__Listed records__
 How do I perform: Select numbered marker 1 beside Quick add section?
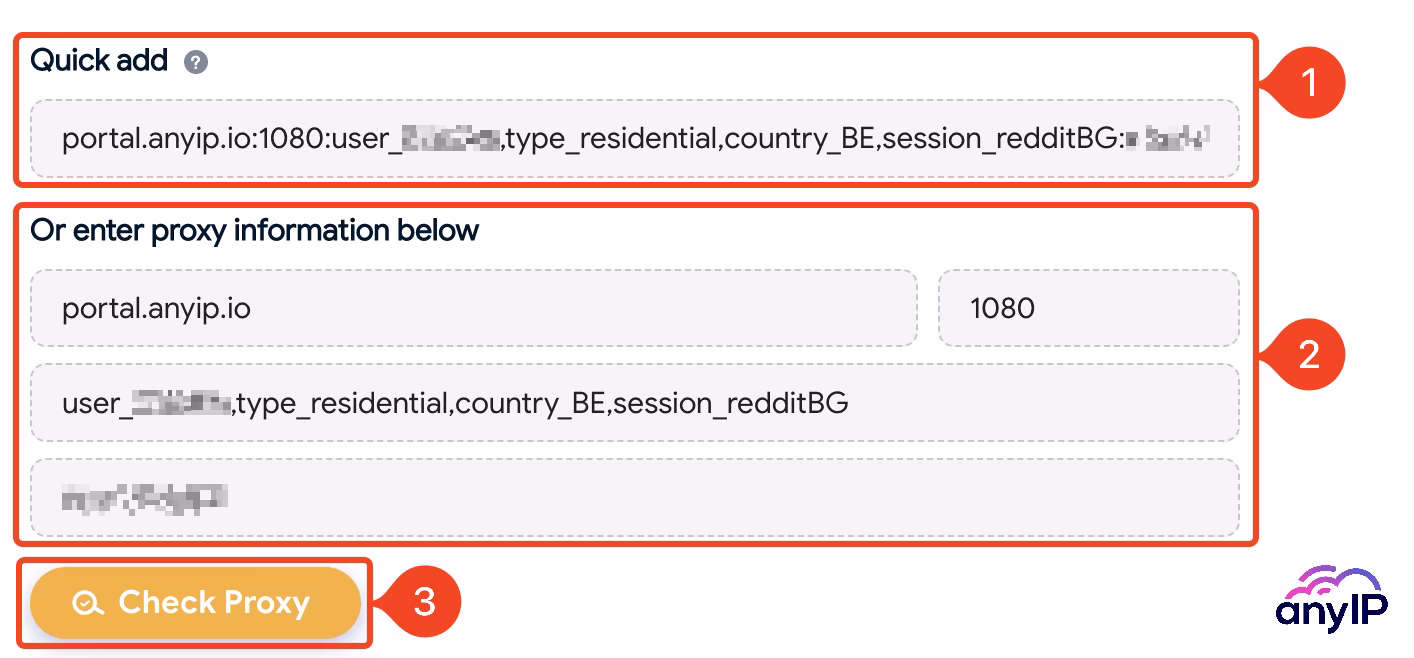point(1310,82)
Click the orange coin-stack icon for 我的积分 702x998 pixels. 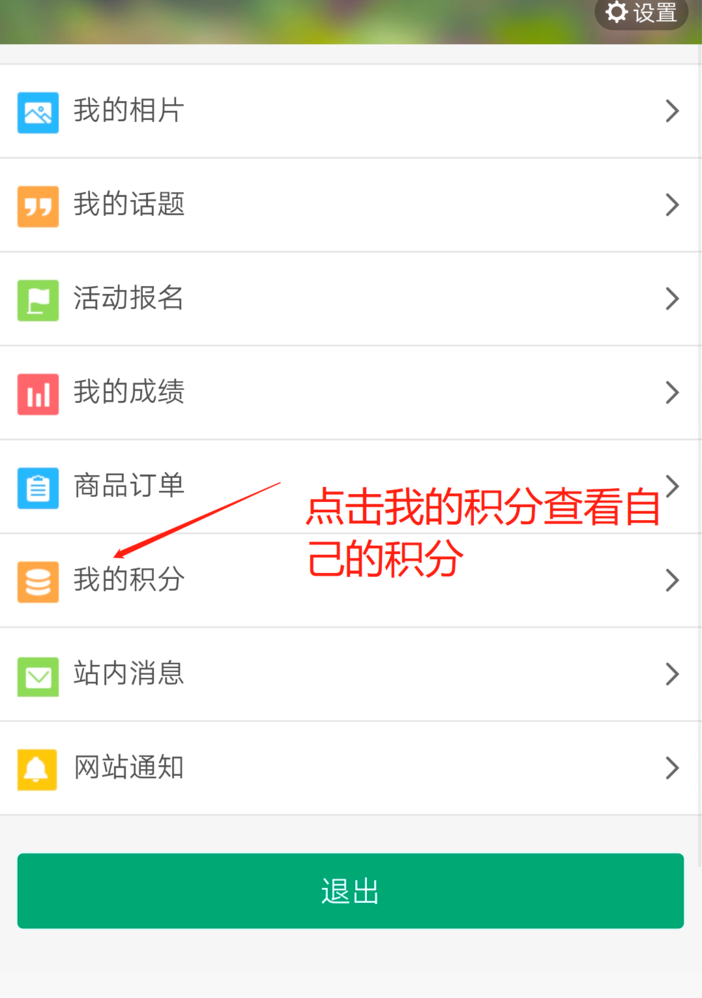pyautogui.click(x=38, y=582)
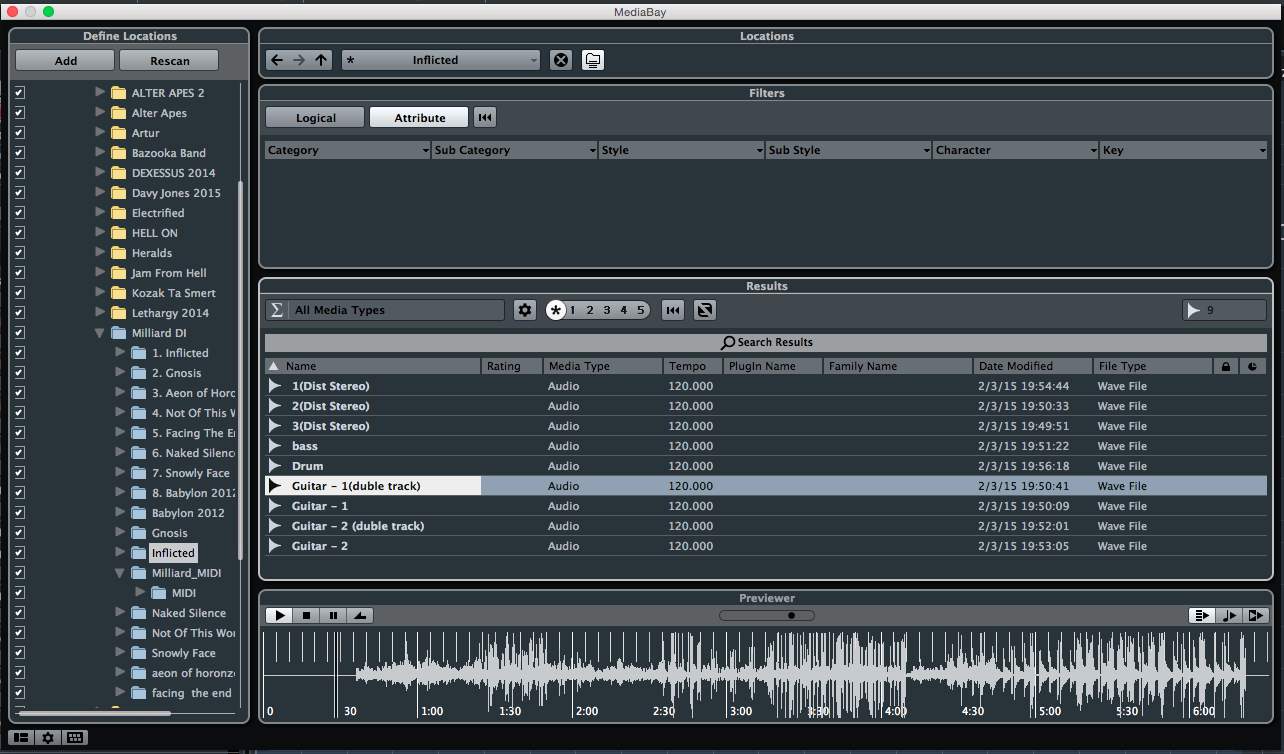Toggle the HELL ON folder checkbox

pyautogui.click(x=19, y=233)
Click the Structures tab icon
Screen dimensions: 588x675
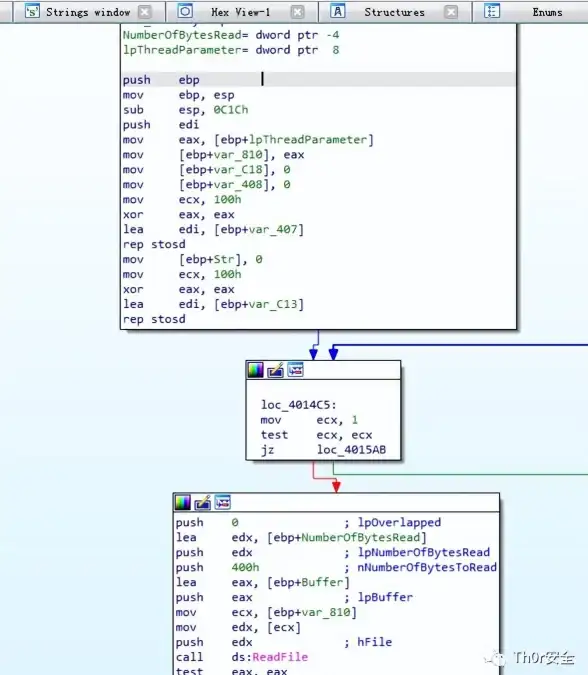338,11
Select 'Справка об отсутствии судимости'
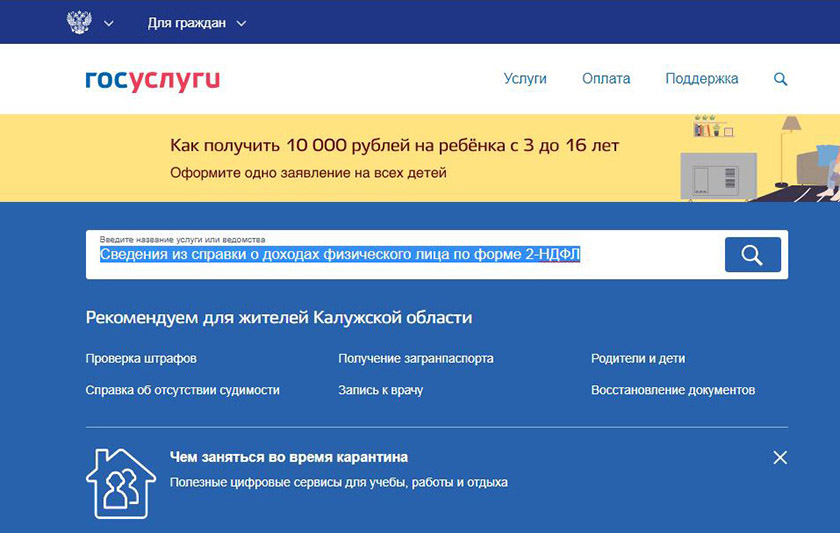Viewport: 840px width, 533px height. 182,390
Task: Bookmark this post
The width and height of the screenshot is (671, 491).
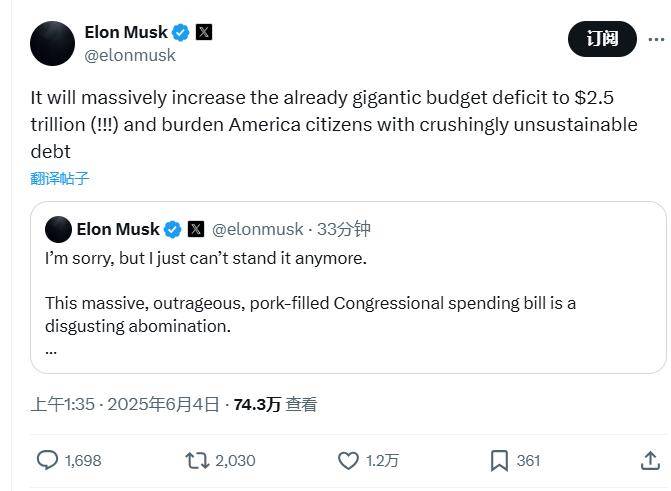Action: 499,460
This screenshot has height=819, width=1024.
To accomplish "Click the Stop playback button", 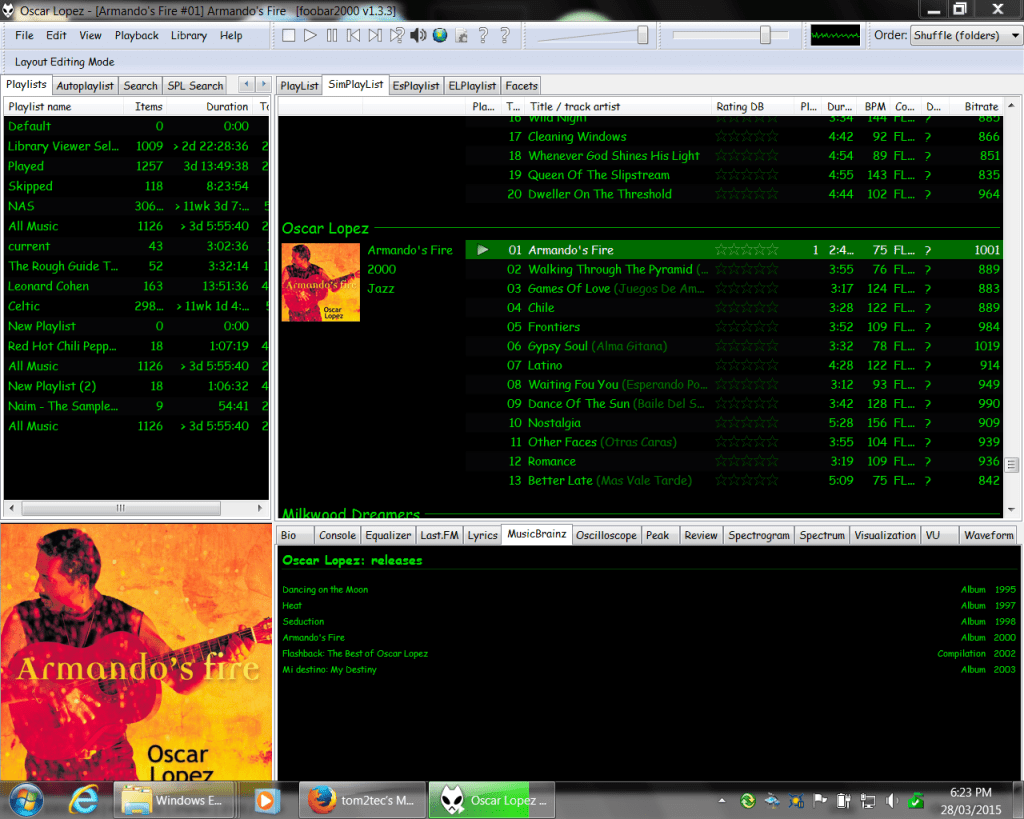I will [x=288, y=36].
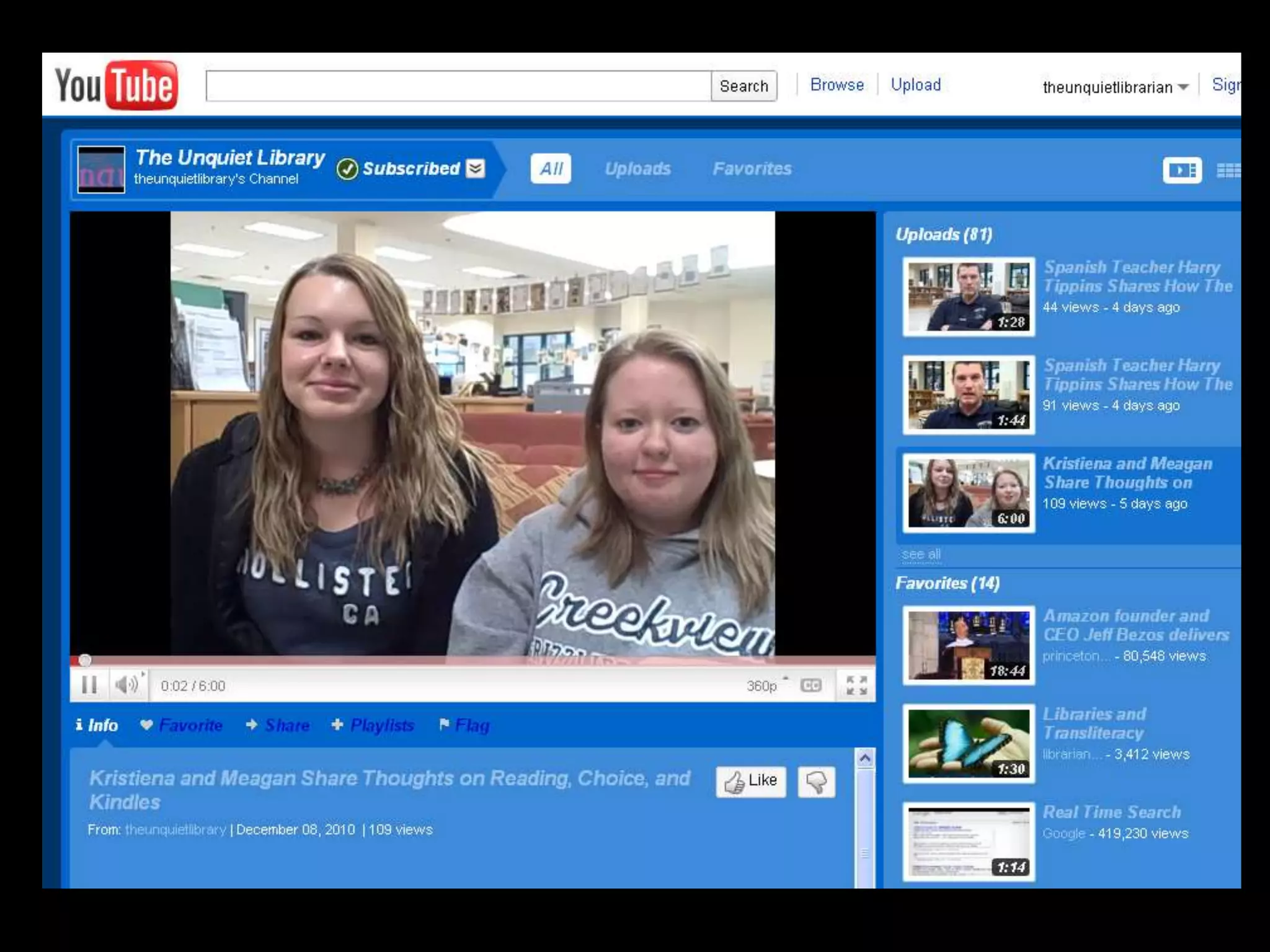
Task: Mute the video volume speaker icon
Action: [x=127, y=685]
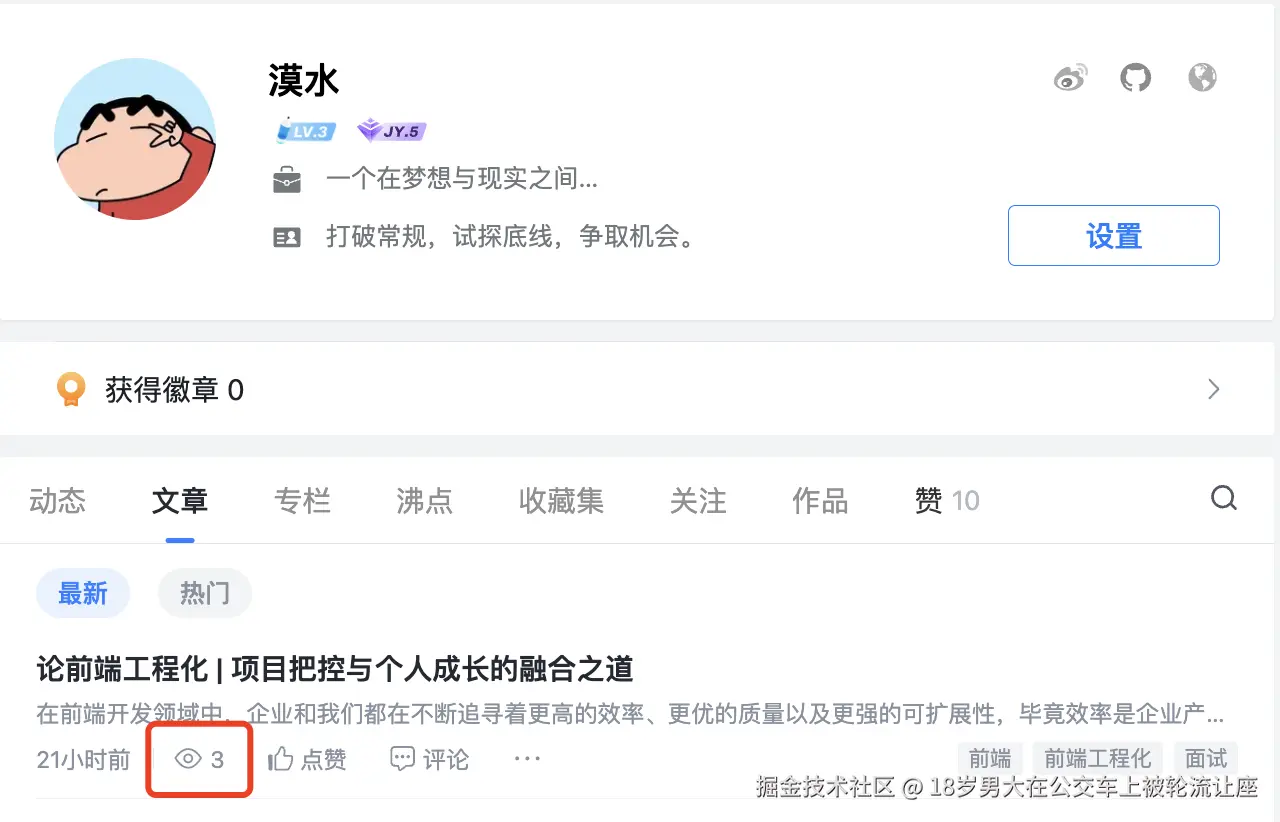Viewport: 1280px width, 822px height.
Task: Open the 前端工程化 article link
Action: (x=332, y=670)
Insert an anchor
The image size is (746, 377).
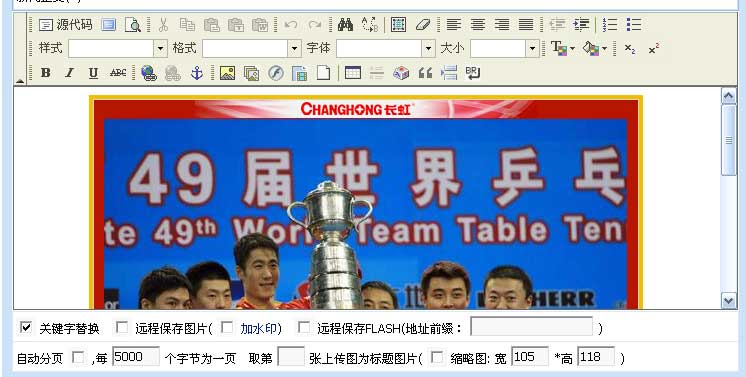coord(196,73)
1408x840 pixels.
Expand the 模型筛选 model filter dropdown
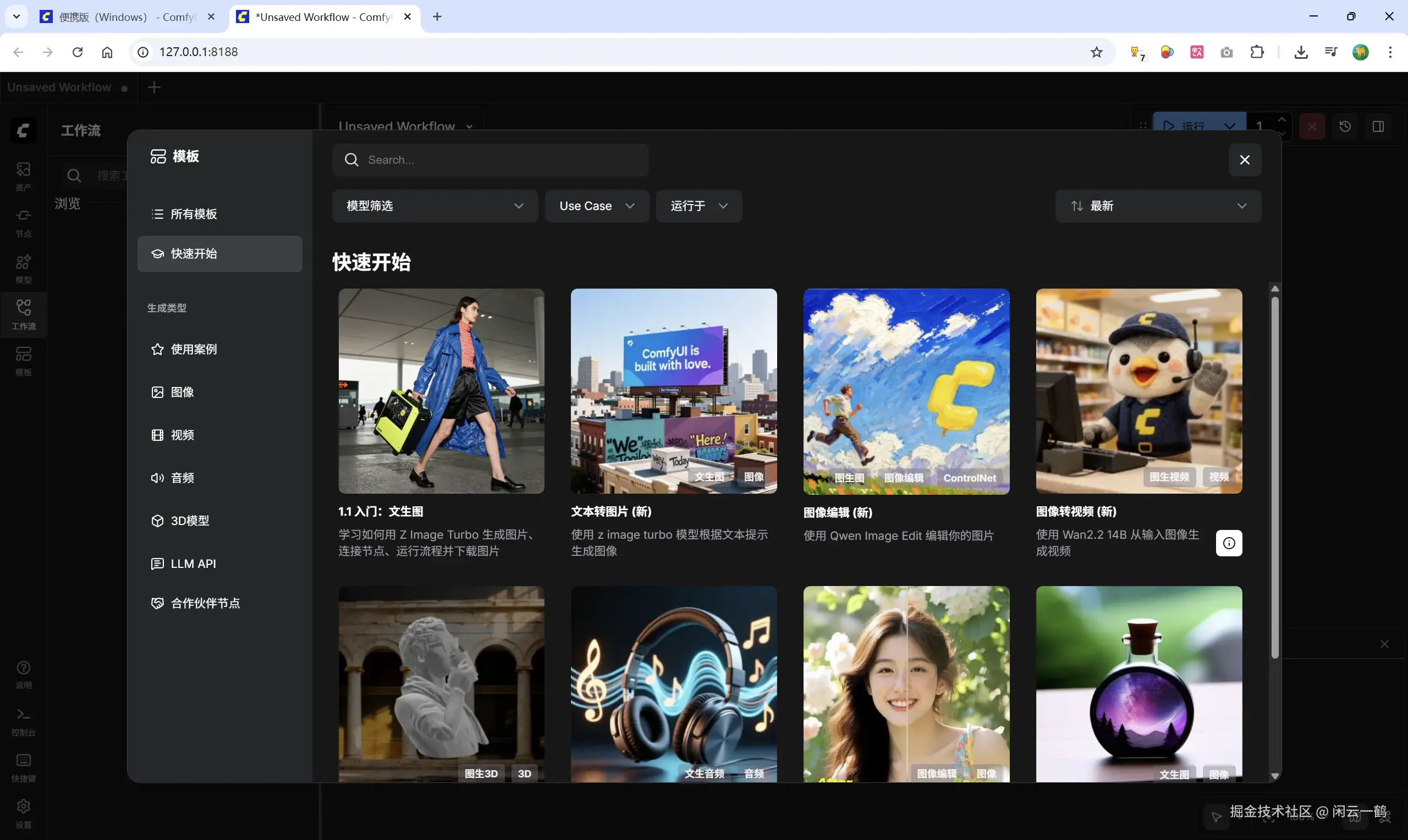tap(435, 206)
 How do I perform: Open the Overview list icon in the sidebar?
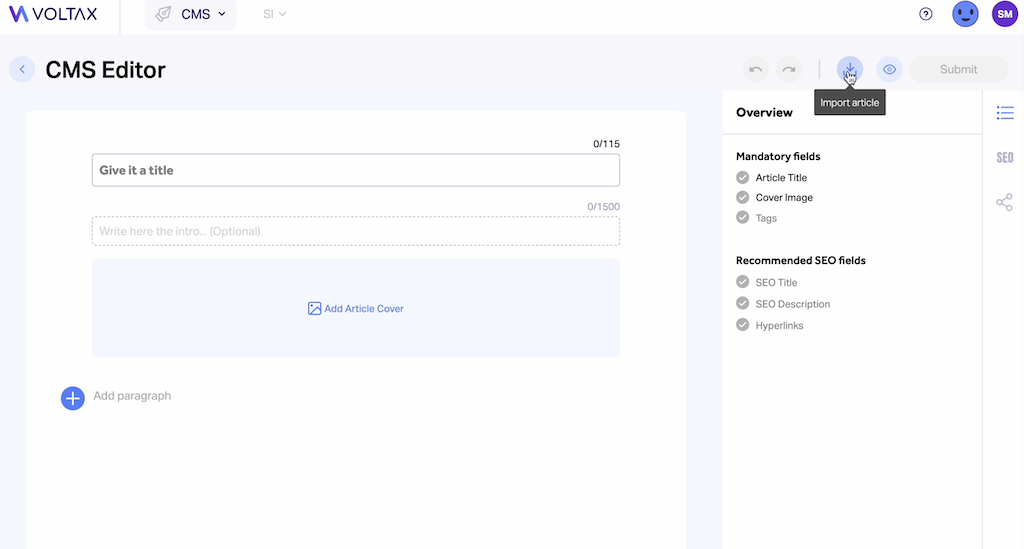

__What is asked__
Copy the rows above verbatim, from the line containing "Click the Structures tab icon" through the line containing "Action: 499,460", both included. Leave the pictures out.

__Written answer__
Click the Structures tab icon
Screen dimensions: 588x675
338,11
Select 'Справка об отсутствии судимости'
Viewport: 840px width, 533px height. 182,390
Task: Bookmark this post
The width and height of the screenshot is (671, 491).
Action: 499,460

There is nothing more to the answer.